Ao se deparar com o corpo da moça estendido no asfalto, dentro de uma poça de sangue, a jovem Sabrina Diaz Vidal (23), moradora da mesma rua, fica chocada. Hipnotizada com a cena, Sabrina chega a se transportar para o corpo da moça, pois outrora também passara por sua cabeça, a ideia de dar cabo da própria vida. Essa superposição acontecerá outras vezes durante o desenrolar da trama.
Extremamente impressionada, Sabrina começa uma cruzada a procura de respostas: o que levou Maria das Graças ao suicídio.
Ao empreender a jornada, Sabrina, enquanto tenta desvendar o mistério envolvendo a morte da doméstica, terá que se defrontar com seus próprios fantasmas.
Sabrina se tornará obsecada, à medida em que mergulhar fundo em busca da verdade. Obseção essa, que lhe trará sérios problemas pessoais, no convívio com o namorado Daniel (25) e sua amiga mais chegada, Ivete (25). Também fará vir à tona seu relacionamento tumultuado com o pai, João Paulo (51).
◇ ◇ ◇ ◇ ◇
→ **DETALHES DO EXERCÍCIO**
Liste todas as personagens mencionadas pelo nome no trecho selecionado acima.

→ **DADOS**
◇ ◇ ◇ ◇ ◇
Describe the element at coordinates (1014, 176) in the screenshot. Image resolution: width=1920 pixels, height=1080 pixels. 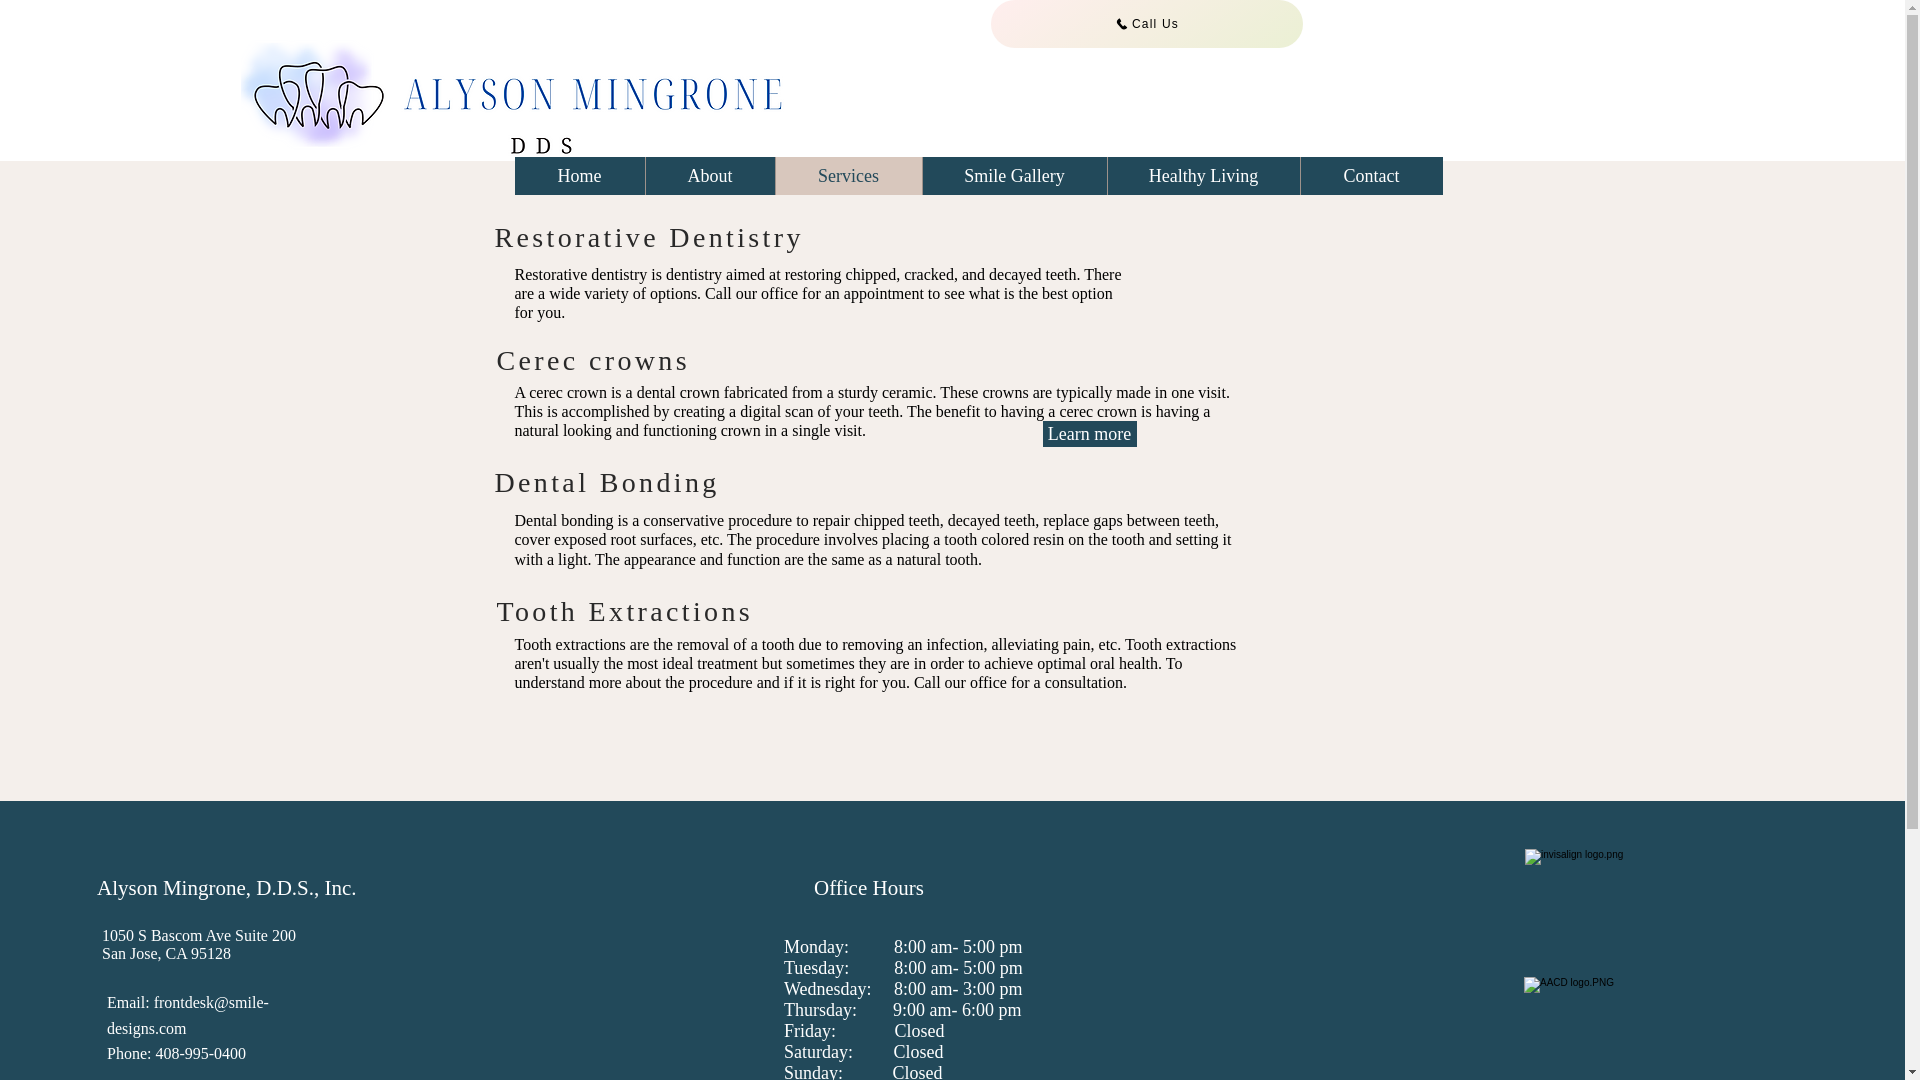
◇ ◇ ◇ ◇ ◇
→ **RESPOSTA DA TAREFA**
Sabrina Diaz Vidal, Maria das Graças, Daniel, Ivete e João Paulo.